The crawler that will be used for the archiving is Heritrix, which is also used by the Internet Archive itself.
A quick test of some posts from both of the two types above shows they are likely not in the internet archive. I mailed the Royal Library to ask how Heritrix may or may not deal with my site’s quirks. Or perhaps I can generate a complete site map and make that available?

I think I’ll put this up on the front page 😉

Is it possible to annotate links in Hypothes.is that are in the Internet Archive? My browser bookmarklet for it doesn’t work on such archived pages. I can imagine that there are several javascript or iframe related technical reasons for it.
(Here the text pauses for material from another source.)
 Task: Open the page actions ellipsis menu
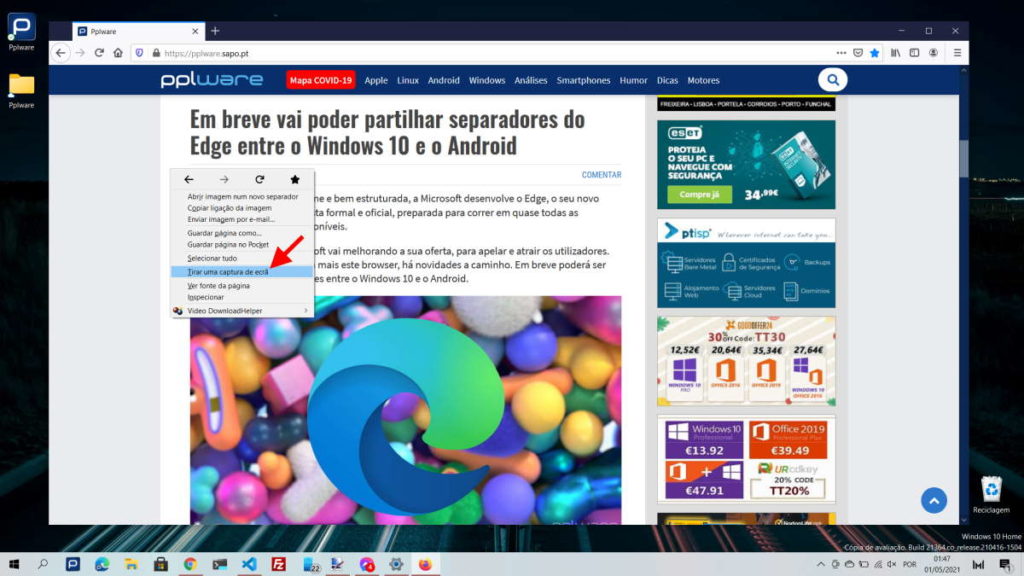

An information related reason may be that bringing together different annotations from different annotators is hard, as they might al be annotating a different archived version of the same page.

Yet in some cases this would be very useful to be able to do. For instance, Manfred Kuehns blog was discontinued in 2018, and more recently removed entirely from Blogspot where it was hosted. The archived versions are the only current source for those blogpostings. This means there is no ‘original’ page online anymore to gather the annotations around.

I see Chris Aldrich has annotated posts from that same weblog by Kuehn, maybe he can shed some light on it.